[Start of section]
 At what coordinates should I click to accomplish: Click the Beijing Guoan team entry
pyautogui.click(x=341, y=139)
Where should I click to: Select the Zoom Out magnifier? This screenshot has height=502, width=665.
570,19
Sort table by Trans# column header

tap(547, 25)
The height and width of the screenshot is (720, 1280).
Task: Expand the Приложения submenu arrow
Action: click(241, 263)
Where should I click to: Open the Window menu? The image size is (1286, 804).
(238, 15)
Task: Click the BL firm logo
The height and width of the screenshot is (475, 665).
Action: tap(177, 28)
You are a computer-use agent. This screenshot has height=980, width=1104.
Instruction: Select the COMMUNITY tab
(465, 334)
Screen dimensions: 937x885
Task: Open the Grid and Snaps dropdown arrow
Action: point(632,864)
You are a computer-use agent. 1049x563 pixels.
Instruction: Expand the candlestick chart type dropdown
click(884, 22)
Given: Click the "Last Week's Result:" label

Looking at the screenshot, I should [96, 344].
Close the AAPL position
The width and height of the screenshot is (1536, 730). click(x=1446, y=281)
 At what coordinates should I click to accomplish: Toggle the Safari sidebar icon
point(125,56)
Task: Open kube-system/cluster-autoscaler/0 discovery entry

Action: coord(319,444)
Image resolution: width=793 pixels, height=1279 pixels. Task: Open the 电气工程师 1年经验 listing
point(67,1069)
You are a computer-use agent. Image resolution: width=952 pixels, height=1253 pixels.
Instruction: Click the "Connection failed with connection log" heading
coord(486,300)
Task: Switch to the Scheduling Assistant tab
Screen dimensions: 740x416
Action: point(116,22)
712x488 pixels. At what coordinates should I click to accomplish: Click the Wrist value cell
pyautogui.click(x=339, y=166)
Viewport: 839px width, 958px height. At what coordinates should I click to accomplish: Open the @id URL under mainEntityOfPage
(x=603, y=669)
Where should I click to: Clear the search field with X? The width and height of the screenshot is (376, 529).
[End of section]
• **What to do**
Show each line in the entries that holds the string "computer".

• **Finished exercise**
You are a computer-use agent. This screenshot has height=980, width=1104.
You are a computer-use agent. 1049x563 pixels.
You are a computer-use agent. Image resolution: width=952 pixels, height=1253 pixels.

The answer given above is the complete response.